Section 11.2. String Methods for Pattern Matching


11.2. String Methods for Pattern Matching

Until now, this chapter has discussed the grammar used to create regular expressions, but it hasn't examined how those regular expressions can actually be used in JavaScript code. This section discusses methods of the String object that use regular expressions to perform pattern matching and search-and-replace operations. The sections that follow this one continue the discussion of pattern matching with JavaScript regular expressions by discussing the RegExp object and its methods and properties. Note that the discussion that follows is merely an overview of the various methods and properties related to regular expressions. As usual, complete details can be found in Part III.

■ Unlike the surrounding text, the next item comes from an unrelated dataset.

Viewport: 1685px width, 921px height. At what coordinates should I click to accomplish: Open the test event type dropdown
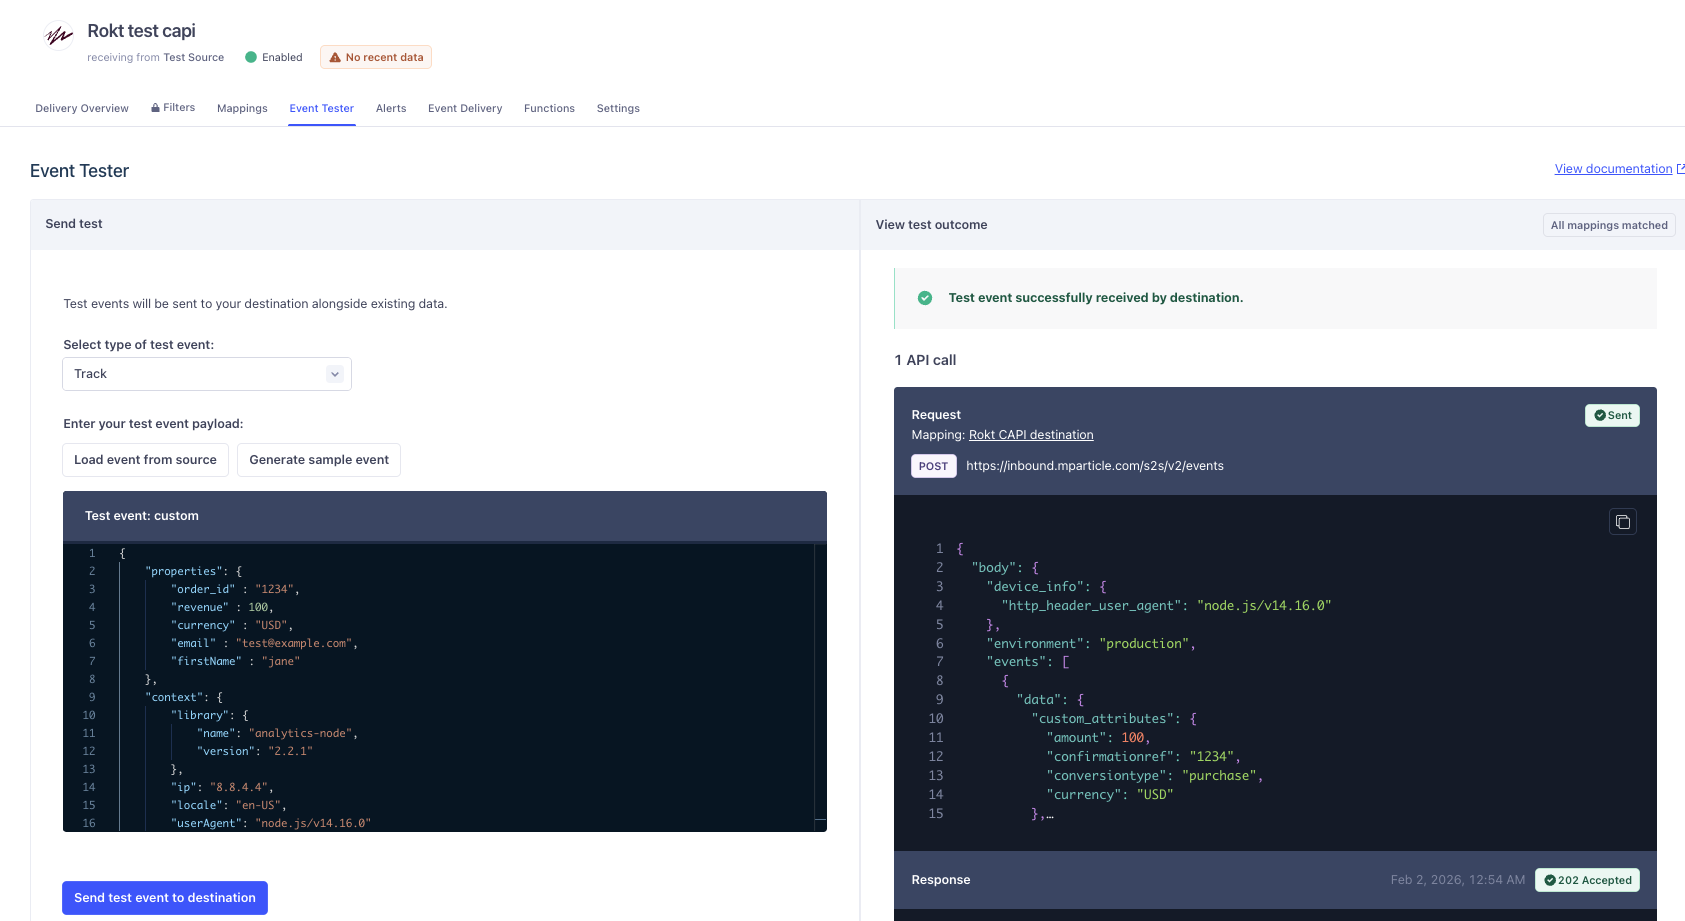tap(206, 374)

Strings support four methods that use regular expressions. The simplest is search( ). This method takes a regular-expression argument and returns either the character position of the start of the first matching substring or -1 if there is no match. For example, the following call returns 4:

 "JavaScript".search(/script/i); 

If the argument to search( ) is not a regular expression, it is first converted to one by passing it to the RegExp constructor. search( ) does not support global searches; it ignores the g flag of its regular expression argument.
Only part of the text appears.